I 13 brani di questo disco di 41 minuti compongono un dipinto gotico ben rappresentato dalla importante copertina, dettaglio tratto da un altare del 1500 del pittore tedesco Matthias Grunewald, e l’iniziale ‘Glorification of the Chosen One‘, così come più avanti i brani intitolati ‘The Roof‘ e ‘The Necessary Leap‘, svelano più degli altri il carattere mistico e sacr(ileg)o di Anxiety Despair Languish, la sua ambizione di intimorire e sottomettere riecheggiando tormento eterno, fatalismo crudele, puzza di zolfo, peccato originale e rituali antichi, mentre ad un paio di lenti intermezzi piuttosto sinistri e sperimentali, tra i quali soprattutto ‘Inwards Disclosure‘, è lasciato il compito di spezzare un po’ il ritmo asfissiante ed i suoni non certo vari, com’è tipico del doom; ‘Uyielding/Unwavering‘ è un altro momento di grande effetto, tra l’altro arricchito da passaggi piuttosto articolati in uno scenario ora tormentato e malvagio, ora struggente e doloroso, con luci immprovvise a squarciare le tenebre di un suono molto grezzo, suggestivo, che il metal moderno ha un po’ dimenticato.

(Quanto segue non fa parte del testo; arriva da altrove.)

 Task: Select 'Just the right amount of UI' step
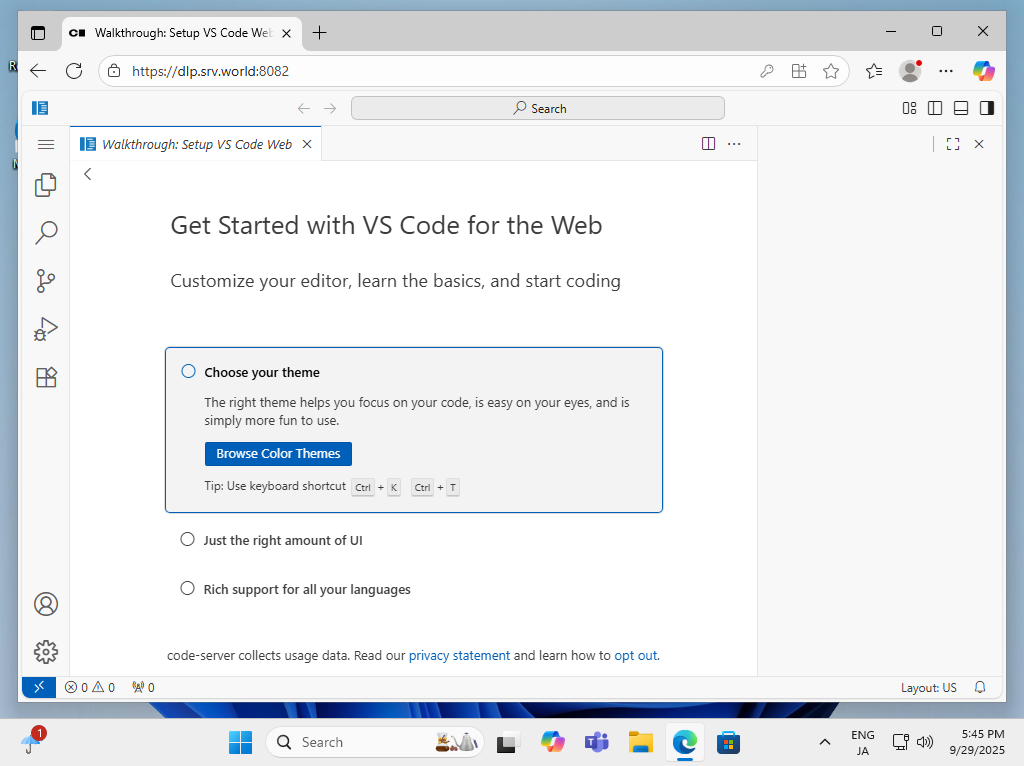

La mancanza di parti cantate in quest’album contribuisce a rendere tutto sinistro, fino al culmine della conclusiva ‘My Utmost for his Highest‘, paganesimo in musica, con suoni bassissimi, laceranti, su un tema non particolarmente caratterizzato e strutturato – una sorta di sperimentazione doom – ma di indubbio effetto. Ed anche ‘Questions and Answers‘ non porta una traiettoria precisa, ma barcolla come in un delirio tra un tempo pari ed uno dispari, con un effetto straniante; ‘Death Must be the Pace‘ infine anche merita una nota, rimandandoci ai Paradise Lost colossali periodo Shades of God (1992), mentre il brano omonimo, ‘Anxiety Despair Languish’ è puro doom metal stile i Cathedral della fase The Carnival Bizarre (1993).

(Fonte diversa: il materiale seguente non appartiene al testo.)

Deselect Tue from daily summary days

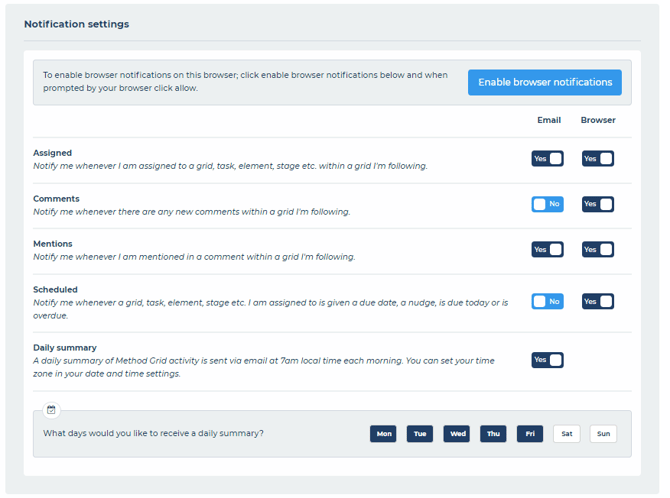[x=420, y=434]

In definitiva Anxiety Despair Languish è un disco di gran valore in senso assoluto, che inoltre sembra portare a compimento un’evoluzione che ha tuttavia richiesto davvero molti anni; ora sembra giunto il momento che i Lento riescano finalmente a capitalizzare il proprio valore anche in termini di notorietà, successo commerciale ed attenzione mediatica, per non perdersi.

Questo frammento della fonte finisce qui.